In 2021, he won the 3000m steeplechase at the 2021 European Athletics U20 Championships in Tallinn, Estonia, in 8:41.36. That summer, he also ran 3:37.67 for the 1500m at the age 18 years-old. The year, he finished in fourth place in the 1500m race at the 2021 World Athletics U20 Championships in Nairobi, Kenya, in 3:40.36. In December, he finished fourth in the U20 race at the 2021 European Cross Country Championships in Dublin.

At the 2023 World Athletics Cross Country Championships in Bathurst, Australia, he competed for Spain in the mixed relay. Competing in the 1500m at the Ibero-American Meeting in Huelva in June 2023, Oriach lowered his personal best to 3:36.24. In July, he finished fifth in the 1500 meters at the 2023 European Athletics U23 Championships in Espoo, Finland in 3:44.85. That month, he also finished fifth over that distance at the senior Spanish Athletics Championships.

In his final year of eligibility at that level he won the Spanish under-23 title over 1500 metres in July 2024. In December 2024, his Spanish team placed fifth in the U23 team race at the 2024 European Cross Country Championships in Antalya, Turkey.

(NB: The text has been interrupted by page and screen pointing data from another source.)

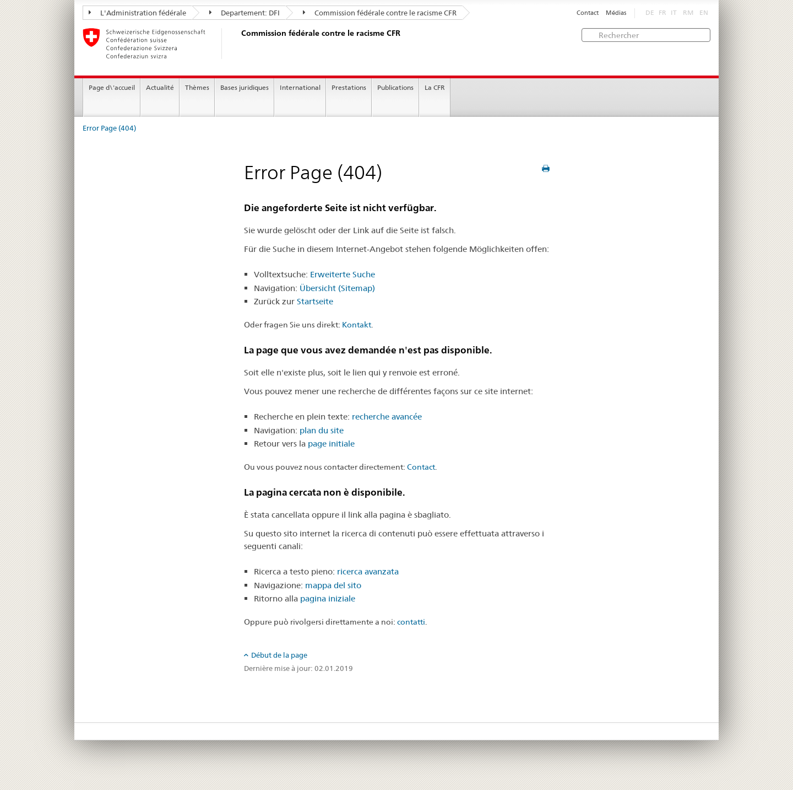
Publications (395, 87)
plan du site (322, 430)
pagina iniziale (327, 598)
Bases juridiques (244, 87)
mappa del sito (333, 585)
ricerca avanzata (368, 571)
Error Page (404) (109, 128)
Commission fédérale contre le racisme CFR (380, 12)
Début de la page (279, 655)
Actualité (160, 87)
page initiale (331, 443)
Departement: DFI (244, 12)
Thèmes (197, 87)
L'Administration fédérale (137, 12)
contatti (411, 621)
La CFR (435, 87)
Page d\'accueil (112, 87)
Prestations (349, 87)
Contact (588, 13)
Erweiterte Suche (342, 274)
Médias (616, 13)
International (300, 87)
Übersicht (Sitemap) (337, 288)
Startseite (315, 301)
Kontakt (356, 324)
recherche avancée (387, 416)
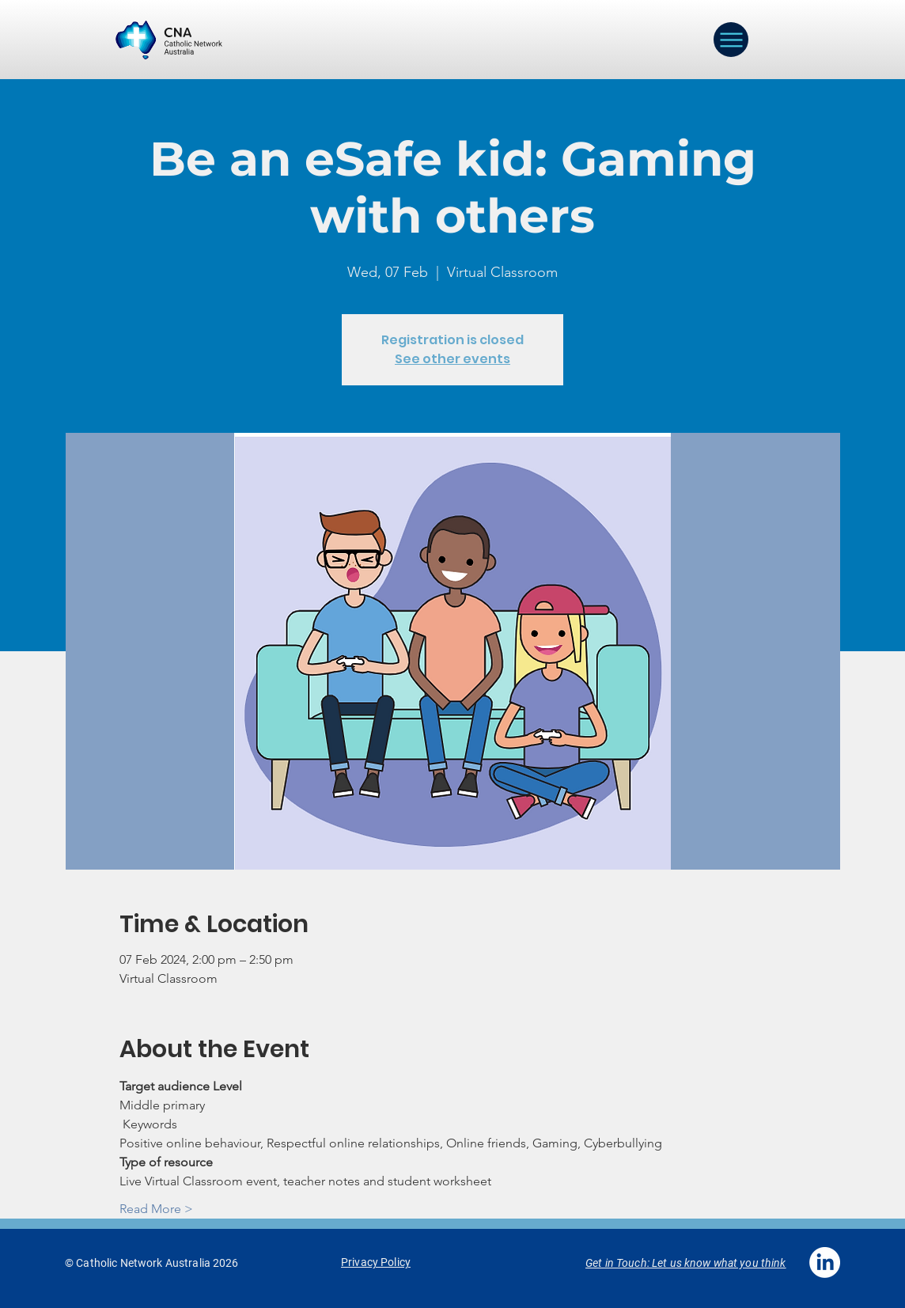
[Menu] (731, 39)
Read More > (156, 1208)
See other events (452, 359)
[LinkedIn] (824, 1262)
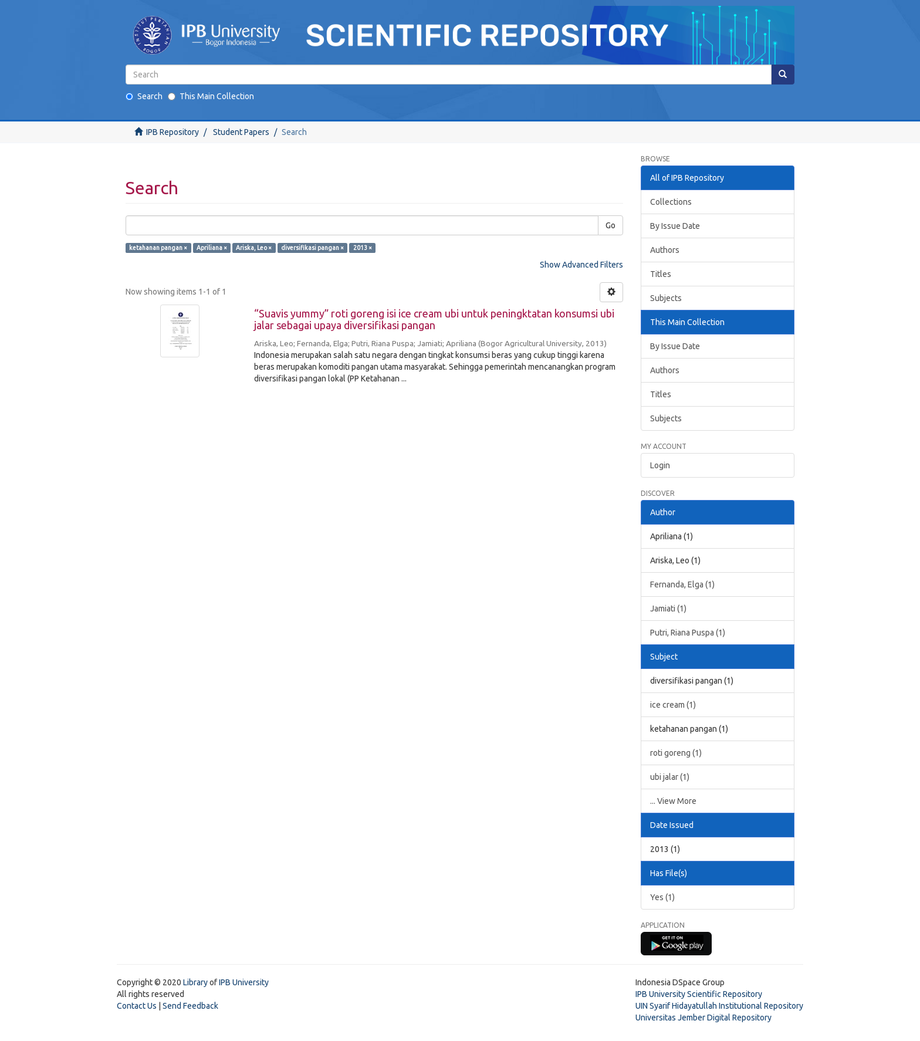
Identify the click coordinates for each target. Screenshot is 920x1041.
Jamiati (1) (668, 608)
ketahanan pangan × (158, 247)
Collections (671, 202)
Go (610, 225)
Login (660, 465)
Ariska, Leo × (254, 247)
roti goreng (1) (676, 753)
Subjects (666, 298)
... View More (673, 801)
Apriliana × (212, 247)
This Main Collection (211, 96)
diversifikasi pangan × (312, 247)
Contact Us (137, 1005)
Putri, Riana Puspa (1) (687, 632)
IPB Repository (172, 132)
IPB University (244, 982)
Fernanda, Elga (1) (682, 584)
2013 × (362, 247)
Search (144, 96)
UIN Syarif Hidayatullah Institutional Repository (719, 1005)
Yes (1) (662, 897)
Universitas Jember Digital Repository (703, 1017)
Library (195, 982)
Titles (660, 274)
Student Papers (241, 132)
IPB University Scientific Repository (698, 994)
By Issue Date (675, 226)
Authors (664, 250)
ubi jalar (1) (669, 777)
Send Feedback (190, 1005)
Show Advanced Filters (581, 264)
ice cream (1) (673, 704)
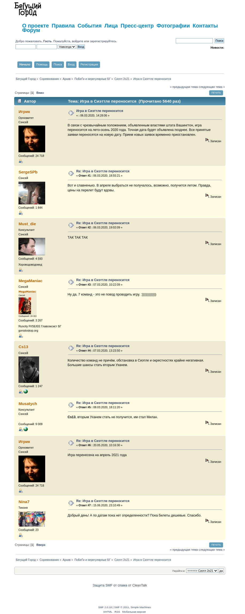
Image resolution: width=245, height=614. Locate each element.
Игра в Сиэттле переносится (99, 111)
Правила (63, 26)
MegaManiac (30, 280)
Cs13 (23, 346)
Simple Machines (141, 607)
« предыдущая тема (184, 86)
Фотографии (173, 26)
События (90, 26)
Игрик (24, 111)
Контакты (205, 26)
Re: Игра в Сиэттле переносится (102, 171)
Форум (31, 30)
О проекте (35, 26)
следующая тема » (212, 86)
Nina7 (23, 501)
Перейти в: (178, 570)
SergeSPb (27, 172)
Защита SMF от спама (110, 585)
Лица (111, 26)
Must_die (27, 223)
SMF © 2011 (121, 607)
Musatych (27, 403)
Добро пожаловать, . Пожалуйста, (44, 41)
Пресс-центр (137, 26)
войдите (77, 41)
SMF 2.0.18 (105, 607)
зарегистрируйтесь (103, 41)
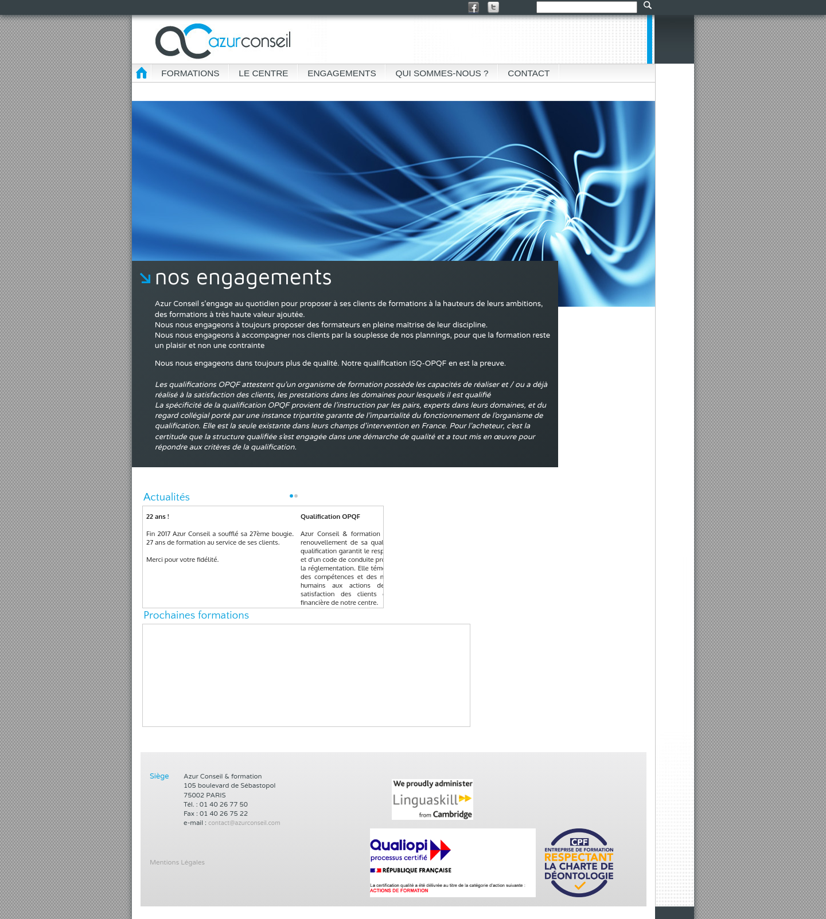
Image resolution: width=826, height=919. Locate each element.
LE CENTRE (263, 73)
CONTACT (529, 73)
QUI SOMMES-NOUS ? (441, 73)
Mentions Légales (177, 862)
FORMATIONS (190, 73)
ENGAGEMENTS (341, 73)
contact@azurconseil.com (244, 823)
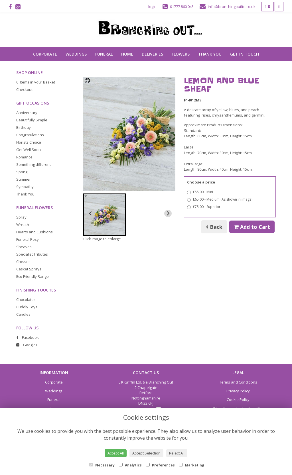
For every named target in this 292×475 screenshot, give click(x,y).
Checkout (24, 89)
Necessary (102, 465)
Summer (23, 179)
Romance (24, 157)
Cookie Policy (238, 399)
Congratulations (30, 134)
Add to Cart (252, 226)
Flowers (181, 54)
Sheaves (24, 246)
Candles (23, 314)
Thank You (210, 54)
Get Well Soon (28, 149)
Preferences (160, 465)
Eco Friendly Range (32, 276)
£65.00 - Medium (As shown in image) (219, 199)
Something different (33, 164)
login (152, 6)
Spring (21, 171)
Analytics (130, 465)
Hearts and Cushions (34, 232)
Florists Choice (28, 142)
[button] (104, 214)
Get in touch (244, 54)
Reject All (176, 453)
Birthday (23, 127)
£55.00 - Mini (200, 191)
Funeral (104, 54)
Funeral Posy (27, 239)
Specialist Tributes (32, 254)
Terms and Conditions (238, 382)
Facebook (27, 337)
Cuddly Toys (26, 306)
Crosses (23, 261)
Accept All (116, 453)
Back (214, 226)
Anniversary (26, 112)
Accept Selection (146, 453)
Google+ (27, 344)
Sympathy (25, 186)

In February 2025, Oriach became Spanish indoor champion in the 3000 metres, running 7:57.47 to win his first senior Spanish Indoor Athletics Championships title.

In July, he finished fourth in the 1500 metres at the 2025 Summer World University Games in Bochum, Germany. In September 2025, he competed at in the 1500 metres at the 2025 World Championships in Tokyo, Japan, without advancing to the semi-finals.

Oriach ran an indoor personal best of 7:39.10 for the 3000 metres in 2026. He was selected for the 2026 World Athletics Indoor Championships in Poland, placing tenth in the 3000 metres in 7:39.73.